Goldstein and Rabbi Dan Shevitz, the av bet din, or the head of the court, insist the court is not closing, but is instead seeking other funding and structuring opportunities. They hope the court will be operational at the end of the month.

“There are fewer and fewer things that the denominations can do cooperatively with one another. The Jewish community has become splintered to an unacceptable degree,” said Shevitz, who is the rabbi of Mishkon Tephilo in Venice. “Therefore it’s incumbent upon us for whatever we can do together we should do together. Welcoming converts not to one denomination or another but to the totality of the Jewish people — if we can do it, we have to do it.”

For more information, visit scbetdin.us.

InterfaithFamily.com Celebrates 200th Issue

Do the terms “interfaith family” and “interfaith outreach” seem to be everywhere you turn these last few years?

If so, that’s not only due to the rise in intermarriage, but perhaps because of the popular Web site catering to issues for this growing population, at InterfaithFamily.com. The Web magazine, published biweekly since November 1998, will post its 200th issue on Jan. 16.

“InterfaithFamily is a nonprofit that provides resources and services to couples with one Jewish partner and one non-Jewish partner,” said Micah Sachs, the publication’s online managing editor.

The Web magazine, which has 20,000 unique visitors per month, primarily features original personal narrative articles on topics of interest to interfaith families and couples, focusing on holidays, birth ceremonies, bar mitzvahs, weddings and mulitcultural relationships. It also features articles from other publications of interest to interfaith families.

The Web site provides a database of programs that are friendly to interfaith families, and does advocacy in the Jewish community to be more welcoming to interfaith families. This year they will host a conference of “outreach professionals” in Pennsylvania, and create a rabbinic resource on the subject of interfaith marriage.

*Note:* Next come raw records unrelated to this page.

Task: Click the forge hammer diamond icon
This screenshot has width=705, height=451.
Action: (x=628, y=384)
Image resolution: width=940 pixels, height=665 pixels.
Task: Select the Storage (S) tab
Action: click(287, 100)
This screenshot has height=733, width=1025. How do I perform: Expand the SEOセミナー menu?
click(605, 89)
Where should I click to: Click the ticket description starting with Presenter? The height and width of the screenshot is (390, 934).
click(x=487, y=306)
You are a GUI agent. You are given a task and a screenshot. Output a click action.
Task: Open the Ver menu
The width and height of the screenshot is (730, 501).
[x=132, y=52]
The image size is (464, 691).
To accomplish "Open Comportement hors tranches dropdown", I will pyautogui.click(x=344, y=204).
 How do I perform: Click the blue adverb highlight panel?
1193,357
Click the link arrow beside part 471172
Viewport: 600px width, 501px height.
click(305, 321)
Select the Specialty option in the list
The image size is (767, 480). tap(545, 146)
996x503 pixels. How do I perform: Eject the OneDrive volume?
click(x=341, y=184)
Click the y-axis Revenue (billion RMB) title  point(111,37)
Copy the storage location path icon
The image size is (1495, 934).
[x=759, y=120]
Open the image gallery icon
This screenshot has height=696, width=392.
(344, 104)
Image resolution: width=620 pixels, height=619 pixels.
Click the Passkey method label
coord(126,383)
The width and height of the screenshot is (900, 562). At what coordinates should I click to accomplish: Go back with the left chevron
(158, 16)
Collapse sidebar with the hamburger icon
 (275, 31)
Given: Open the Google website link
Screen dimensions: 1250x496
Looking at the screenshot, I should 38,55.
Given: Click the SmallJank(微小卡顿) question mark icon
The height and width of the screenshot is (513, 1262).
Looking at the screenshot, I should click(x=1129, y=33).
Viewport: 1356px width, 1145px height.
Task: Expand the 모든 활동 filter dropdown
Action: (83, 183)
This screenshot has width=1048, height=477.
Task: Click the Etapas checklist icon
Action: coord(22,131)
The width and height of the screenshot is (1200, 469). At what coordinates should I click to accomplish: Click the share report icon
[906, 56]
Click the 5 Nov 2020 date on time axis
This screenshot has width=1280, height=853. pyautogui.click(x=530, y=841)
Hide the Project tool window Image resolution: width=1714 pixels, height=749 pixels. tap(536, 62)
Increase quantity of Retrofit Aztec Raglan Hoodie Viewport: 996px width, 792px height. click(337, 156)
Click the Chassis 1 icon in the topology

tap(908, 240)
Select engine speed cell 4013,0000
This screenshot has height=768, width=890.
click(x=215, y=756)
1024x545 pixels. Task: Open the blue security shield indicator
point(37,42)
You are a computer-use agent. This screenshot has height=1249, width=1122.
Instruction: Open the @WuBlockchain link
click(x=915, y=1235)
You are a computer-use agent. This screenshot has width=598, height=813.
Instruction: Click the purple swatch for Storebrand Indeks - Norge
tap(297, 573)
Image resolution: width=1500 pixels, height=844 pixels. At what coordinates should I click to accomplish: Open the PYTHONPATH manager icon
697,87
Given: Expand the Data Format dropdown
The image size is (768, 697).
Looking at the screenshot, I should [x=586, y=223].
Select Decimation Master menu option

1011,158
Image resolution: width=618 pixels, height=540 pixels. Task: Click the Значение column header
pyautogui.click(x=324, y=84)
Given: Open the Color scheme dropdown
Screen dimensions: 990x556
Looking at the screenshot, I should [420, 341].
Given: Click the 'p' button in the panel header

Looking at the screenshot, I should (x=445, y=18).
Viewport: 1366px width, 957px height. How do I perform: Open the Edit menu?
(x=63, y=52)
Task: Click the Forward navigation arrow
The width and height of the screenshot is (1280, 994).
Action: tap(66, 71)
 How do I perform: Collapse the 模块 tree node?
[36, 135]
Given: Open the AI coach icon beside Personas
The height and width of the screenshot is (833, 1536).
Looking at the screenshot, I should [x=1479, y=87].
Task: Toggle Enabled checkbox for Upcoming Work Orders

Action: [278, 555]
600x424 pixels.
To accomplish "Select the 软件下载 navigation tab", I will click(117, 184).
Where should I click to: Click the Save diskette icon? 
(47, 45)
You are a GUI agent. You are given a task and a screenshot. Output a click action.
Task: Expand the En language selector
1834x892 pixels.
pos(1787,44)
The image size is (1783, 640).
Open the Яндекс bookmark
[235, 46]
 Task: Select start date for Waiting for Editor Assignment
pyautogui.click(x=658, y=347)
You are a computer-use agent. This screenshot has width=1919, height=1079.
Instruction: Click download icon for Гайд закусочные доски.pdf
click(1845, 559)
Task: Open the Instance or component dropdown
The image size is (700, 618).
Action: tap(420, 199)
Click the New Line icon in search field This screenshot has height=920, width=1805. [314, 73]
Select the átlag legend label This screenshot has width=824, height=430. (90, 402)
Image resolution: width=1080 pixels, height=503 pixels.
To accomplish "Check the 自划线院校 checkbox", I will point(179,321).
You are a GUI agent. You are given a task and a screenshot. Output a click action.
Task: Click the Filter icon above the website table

Although the mission of InterfaithFamily.com is to “encouraging Jewish choices,” Sachs said, “by the same token, we’re very accepting of interfaith families where they are.

We advocate to the Jewish community to be more welcoming to interfaith families regardless of where they’re at. When you close the door to someone who’s on the fence you have no chance of influencing their decision.”

OU Offers $20,000 Award for Best Unaffiliated Outreach

The Orthodox Union (OU) is offering a grant of up to $20,000 to a member synagogue that can create an outreach program targeted at unaffiliated Jews with minimal or marginal synagogue involvement. The program should be able to be replicated by other communities.

The initiative, made possible through the OU’s Department of Community Services and the Pepa and Rabbi Joseph Karasick Department of Synagogue Services, comes at a time when the assimilation rate in the North American Jewish community is hovering at 50 percent or above, and there are a large number of unaffiliated or marginally affiliated Jewish individuals and families, according to the OU press release.

The award is intended to support a variety of activities in the area of outreach, including discussion series, multifaceted conferences, symposia, public forums, and hands-on learning experiences, among other initiatives.

This is not the first time the OU has made a large grant available for synagogue programming. Last year, the OU awarded grants of up to $20,000 for unique programs having a positive impact on their communities and synagogues. The programs included Israel action; education for children and adults; and lay leadership development, among others.

“Last year’s grants program was so successful that the OU was determined to bring it back,” OU President Stephen J. Savitsky said. “While last year’s programs touched on many aspects of Jewish life, given current Jewish population statistics the OU decided to dedicate the new initiative solely to outreach.”

“Outreach is one of the ways we show our care and love for our fellow Jews,” OU Executive Vice President Rabbi Tzvi Hersh Weinreb said. “With this grant, the OU is proud to encourage our synagogues to think of creative new approaches to involve more people in Jewish life.”

Applications are due at OU headquarters by March 1, 2007. Applicants will be notified by letter on or before March 29, 2007.